What Not to Do When You Want to Lose a Few Pounds

Do not:

1. Dread the entire process.

Sometimes I go into things thinking, this is going to be a total slog! and wouldn’t you know it — I’m psychic (for a moment) because that’s EXACTLY how it ends up feeling.

Total. Fucking. Slog.

I have objections for every new action, and I search furiously for a way out — which is never too daunting a task — I simply say, welp, I’ve had enough of that.

Escape hatch opened.

When we embark on a new path, launching from the Port of Dread never moves us far from our comfort zone. Being 50 shades of misery before we even begin is the exact thing that will lead us straight to a bag of salty tortilla chips and a spicy marg on a Tuesday afternoon—because fuck this, life is meant to be filled with spontaneous margs, is it not?

Creating any new change in your life requires rewiring and firing new thoughts BEFORE you even begin because it’s not about figuring out exactly how you’re going to make it through, it’s about upping the level of your thoughts that will carry you through the process.

If you enjoy the process, if you design it and feel it to be a noble and worthy effort, and if you think of it as being easy—which is a major mind trick that works incredibly well, although the one caveat is you actually have to BELIEVE that it will be easy in order for it to work—then you can make some really radical changes happen.

If you steer the conversations in your head, ask questions before diving into the cookie jar, and be open to the experience instead of dreading it… Bango! You’re not going to have to wade through the slog any longer — you’ll be flying high above it and your people will be all like, “Who’s this new betch, I like her, she’s got her shit together!”

2. Rely solely on motivation or routine.

Ah, motivation, all shiny and new — injecting hope into the hopeless — how can it go wrong? It positively cannot — not this time, not with all this unbridled motivation tingling through my fingertips!

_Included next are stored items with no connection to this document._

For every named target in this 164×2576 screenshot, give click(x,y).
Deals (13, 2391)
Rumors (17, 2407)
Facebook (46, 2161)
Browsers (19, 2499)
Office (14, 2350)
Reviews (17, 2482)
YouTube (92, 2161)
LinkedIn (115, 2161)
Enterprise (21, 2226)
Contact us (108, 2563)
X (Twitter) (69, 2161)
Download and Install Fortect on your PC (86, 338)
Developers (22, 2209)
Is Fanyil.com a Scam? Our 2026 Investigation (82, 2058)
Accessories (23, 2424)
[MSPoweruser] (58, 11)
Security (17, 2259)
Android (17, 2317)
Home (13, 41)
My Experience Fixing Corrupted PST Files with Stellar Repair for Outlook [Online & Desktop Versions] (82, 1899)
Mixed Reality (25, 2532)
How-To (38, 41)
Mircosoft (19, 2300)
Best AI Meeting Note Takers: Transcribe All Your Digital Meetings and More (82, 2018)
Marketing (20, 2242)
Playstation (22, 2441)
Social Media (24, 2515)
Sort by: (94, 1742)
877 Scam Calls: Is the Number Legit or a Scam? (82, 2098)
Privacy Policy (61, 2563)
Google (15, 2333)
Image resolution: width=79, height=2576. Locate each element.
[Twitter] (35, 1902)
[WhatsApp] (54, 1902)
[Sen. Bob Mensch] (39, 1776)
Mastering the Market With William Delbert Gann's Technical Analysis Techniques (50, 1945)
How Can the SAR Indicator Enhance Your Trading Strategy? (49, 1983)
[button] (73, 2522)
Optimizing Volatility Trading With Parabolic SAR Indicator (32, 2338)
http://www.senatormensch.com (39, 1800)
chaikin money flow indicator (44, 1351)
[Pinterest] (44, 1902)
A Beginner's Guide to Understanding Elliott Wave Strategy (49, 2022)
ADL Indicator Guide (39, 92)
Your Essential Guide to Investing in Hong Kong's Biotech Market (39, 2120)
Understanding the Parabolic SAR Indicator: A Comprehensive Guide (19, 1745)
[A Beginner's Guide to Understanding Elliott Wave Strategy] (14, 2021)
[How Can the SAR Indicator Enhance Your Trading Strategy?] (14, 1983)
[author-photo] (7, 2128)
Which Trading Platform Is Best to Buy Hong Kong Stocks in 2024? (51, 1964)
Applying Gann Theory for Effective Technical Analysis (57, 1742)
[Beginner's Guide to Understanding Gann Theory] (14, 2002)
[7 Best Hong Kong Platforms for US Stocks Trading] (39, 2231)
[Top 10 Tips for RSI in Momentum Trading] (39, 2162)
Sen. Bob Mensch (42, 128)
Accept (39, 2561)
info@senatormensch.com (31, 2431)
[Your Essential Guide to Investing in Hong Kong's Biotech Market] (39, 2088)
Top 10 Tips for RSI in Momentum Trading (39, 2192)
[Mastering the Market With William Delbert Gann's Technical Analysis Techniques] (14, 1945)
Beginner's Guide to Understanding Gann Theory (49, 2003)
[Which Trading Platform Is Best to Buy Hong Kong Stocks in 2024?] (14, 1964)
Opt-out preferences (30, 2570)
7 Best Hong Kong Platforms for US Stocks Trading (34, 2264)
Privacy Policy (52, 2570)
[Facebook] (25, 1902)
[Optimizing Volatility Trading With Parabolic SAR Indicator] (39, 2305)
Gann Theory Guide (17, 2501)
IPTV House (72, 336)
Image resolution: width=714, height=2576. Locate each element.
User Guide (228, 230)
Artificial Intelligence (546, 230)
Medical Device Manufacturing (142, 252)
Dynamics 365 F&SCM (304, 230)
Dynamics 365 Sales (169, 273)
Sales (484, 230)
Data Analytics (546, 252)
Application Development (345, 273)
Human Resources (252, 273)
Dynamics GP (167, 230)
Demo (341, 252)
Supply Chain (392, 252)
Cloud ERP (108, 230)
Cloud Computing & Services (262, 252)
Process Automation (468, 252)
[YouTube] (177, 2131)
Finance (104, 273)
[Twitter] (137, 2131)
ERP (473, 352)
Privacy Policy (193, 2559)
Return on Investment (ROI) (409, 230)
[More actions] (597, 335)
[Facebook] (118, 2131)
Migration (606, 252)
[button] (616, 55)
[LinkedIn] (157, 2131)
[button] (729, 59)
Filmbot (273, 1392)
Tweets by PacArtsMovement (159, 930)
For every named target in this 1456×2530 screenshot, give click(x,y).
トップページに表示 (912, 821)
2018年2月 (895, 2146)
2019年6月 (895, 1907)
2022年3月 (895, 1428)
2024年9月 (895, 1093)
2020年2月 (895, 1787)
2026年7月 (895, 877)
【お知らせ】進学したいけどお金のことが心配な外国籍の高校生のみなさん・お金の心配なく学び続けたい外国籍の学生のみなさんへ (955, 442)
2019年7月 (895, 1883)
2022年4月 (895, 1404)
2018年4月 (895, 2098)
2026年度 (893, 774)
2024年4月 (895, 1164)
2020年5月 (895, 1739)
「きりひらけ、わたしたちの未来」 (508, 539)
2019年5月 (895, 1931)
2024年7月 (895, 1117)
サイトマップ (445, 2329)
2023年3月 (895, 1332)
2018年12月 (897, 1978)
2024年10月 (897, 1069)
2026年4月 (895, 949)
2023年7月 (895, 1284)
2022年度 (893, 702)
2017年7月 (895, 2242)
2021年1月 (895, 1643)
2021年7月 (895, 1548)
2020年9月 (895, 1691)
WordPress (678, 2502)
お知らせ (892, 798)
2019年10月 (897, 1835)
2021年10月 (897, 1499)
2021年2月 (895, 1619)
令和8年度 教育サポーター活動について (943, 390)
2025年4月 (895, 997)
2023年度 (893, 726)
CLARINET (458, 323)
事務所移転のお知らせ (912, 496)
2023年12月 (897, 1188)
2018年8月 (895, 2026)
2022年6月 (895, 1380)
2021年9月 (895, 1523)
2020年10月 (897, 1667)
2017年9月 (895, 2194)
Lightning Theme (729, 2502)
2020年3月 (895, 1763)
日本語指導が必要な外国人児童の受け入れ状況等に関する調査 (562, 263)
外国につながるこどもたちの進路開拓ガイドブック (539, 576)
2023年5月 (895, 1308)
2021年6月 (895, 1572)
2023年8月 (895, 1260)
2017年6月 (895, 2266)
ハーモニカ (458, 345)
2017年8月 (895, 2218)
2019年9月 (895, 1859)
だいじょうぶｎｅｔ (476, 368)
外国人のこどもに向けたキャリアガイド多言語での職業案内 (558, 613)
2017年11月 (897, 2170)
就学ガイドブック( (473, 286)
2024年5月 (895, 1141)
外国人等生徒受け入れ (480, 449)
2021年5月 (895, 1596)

And this routine that’s all set up down to the minute! What a breathtaking experience it will be, waking up an entire hour earlier, it’s going to be AHHHHHH-mazing!!!

Yup, I’ve done that. 

I also like to think I’ve coined the phrase “regret hangover” due to all the times the clock has ticked past the waking hour and yet there I lay, slumbering through it. Regret and I are in fact, comfortable bedfellows.

Every single time I relied on the surge of energy that is motivation to get me through the rough patches, I’ve fallen to its feet. And routine, an even more unreliable lass, can be easily dismantled when the school nurse calls or vacation disrupts her flow.

Those two methods are too delicate and have no problem leaving you on the sofa with a pint of New York Super Fudge Chunk in hand. Even the smallest inconvenience can derail them, allowing you to free yourself from the hook.

And once you’re off the hook, getting back on is like taking on Rocky Balboa in a street fight. You’ll quickly collect your things, head back home, and remind yourself veggies are for assholes anyway!

Turns out that the best way to create any kind of change in your life begins with the health of your thoughts.

What are you saying to yourself when things get tough?

When you have a craving?

When it begins to feel like it’s too much, or it’s too hard?

Thoughts run the show. Listen to them, understand them, and work to turn the negative ones around by trying to find the next best thought possible. That thought may not be much better, but even if it’s one tiny step above, pay attention to that little shift that just occurred inside you. That’s your guidance letting you know that you’re moving in the right direction.

Start there and maybe this time around change will come. (And it may even stick around for the long haul!)